That's exactly my point. I think unified checks on the output data placement status, and I'm afraid that not placing NANOAOD might cause workflows to get stuck in closed-out.
Of course, we can also keep an eye on things once this gets merged and follow up on any other changes needed.

vlimant · 2020-04-27T16:08:21Z

actual location of the output is only checked for DQMIO location and possibility of running harvesting.
the location of anything else is looked at but ignored for any decision on state transition.

todor-ivanov · 2020-04-29T18:00:10Z

@amaltaro @sharad1126 @vlimant Here is the code with the early interruption of the cycle. Which I agree, looks much prettier .... but in this case I think the beauty will just introduce some issues. And the way I did it the previous time was exactly to avoid the behavior Alan and Sharad were discussing above - to avoid Having 'NANOAOD' workflows that due to this check and interruption of the logic start accumulating in closed-out status.

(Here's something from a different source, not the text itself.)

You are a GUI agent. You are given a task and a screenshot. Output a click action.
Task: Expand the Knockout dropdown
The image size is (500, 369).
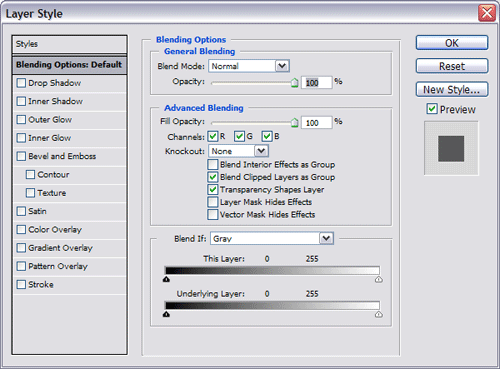coord(261,151)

todor-ivanov · 2020-05-05T15:24:53Z

Upon a double check I noticed which was the line I was overlooking and now I convinced myself it will work both ways. So the current version of the PR is definitely achieving the same goal as the previous one. @sharad1126 could you please test and merge it?

sharad1126 · 2020-05-06T07:51:46Z

@todor-ivanov @amaltaro I see no issues in the code. There is nothing I can test this code on and won't affect anything in unified's side. It won't stop doing anything which it was doing previously as you just introduced 2 new lists which checks and sends logs only. The other lists which has NANOAOD will still work as it is as the NANOAOD in those lists still exist.

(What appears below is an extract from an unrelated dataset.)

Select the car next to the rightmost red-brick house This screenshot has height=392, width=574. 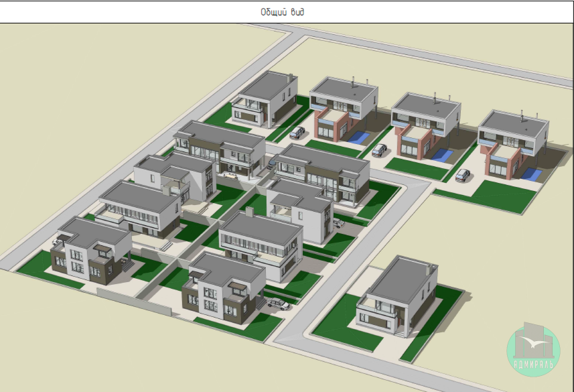pos(462,175)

amaltaro · 2020-05-06T08:01:52Z

Thanks @todor-ivanov , it looks good to me. Todor, can you please update the description of this PR with what exactly is being proposed here? That will clarify things to Sharad as well.

@nsmith- Nick, do we need any handshake before it can get merged?

sharad1126 · 2020-05-06T09:35:25Z

@amaltaro that would be great indeed. thanks.

todor-ivanov · 2020-05-06T17:40:01Z

Done

nsmith- · 2020-05-06T21:43:31Z

As I understand it, merging this changes production behavior. I think then we need to wait for all WMAgents to be running in Rucio-Nano mode before removing this?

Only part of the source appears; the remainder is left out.